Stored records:
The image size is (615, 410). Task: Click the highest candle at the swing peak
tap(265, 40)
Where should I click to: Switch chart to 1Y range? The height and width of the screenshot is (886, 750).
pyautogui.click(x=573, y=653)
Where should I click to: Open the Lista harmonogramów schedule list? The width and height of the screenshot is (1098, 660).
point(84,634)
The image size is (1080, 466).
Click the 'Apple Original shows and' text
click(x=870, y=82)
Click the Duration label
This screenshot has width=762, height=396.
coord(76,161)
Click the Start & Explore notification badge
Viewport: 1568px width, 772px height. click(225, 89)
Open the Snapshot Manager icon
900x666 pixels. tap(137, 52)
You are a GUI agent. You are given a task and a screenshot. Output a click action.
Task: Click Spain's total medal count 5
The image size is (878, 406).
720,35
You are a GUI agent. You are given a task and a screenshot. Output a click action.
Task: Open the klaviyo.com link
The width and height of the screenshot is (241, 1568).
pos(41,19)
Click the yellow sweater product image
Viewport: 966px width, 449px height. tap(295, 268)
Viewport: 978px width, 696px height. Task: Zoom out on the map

Problem: Nothing but the lines from the one with "Click the yellow sweater product image" through the final line of the records above should appear, each copied exactly.

Result for this exercise:
Click the yellow sweater product image
Viewport: 966px width, 449px height. tap(295, 268)
Viewport: 978px width, 696px height. Task: Zoom out on the map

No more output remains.